What the task requires:
Each record below should be printed exactly as it was written.

Collected data
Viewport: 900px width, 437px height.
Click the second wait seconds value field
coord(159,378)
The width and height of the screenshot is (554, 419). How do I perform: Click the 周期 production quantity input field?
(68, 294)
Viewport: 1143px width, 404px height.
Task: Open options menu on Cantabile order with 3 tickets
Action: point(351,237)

Solution to this task:
Viewport: 900px width, 437px height.
Click the second wait seconds value field
coord(159,378)
The width and height of the screenshot is (554, 419). How do I perform: Click the 周期 production quantity input field?
(68, 294)
Viewport: 1143px width, 404px height.
Task: Open options menu on Cantabile order with 3 tickets
Action: point(351,237)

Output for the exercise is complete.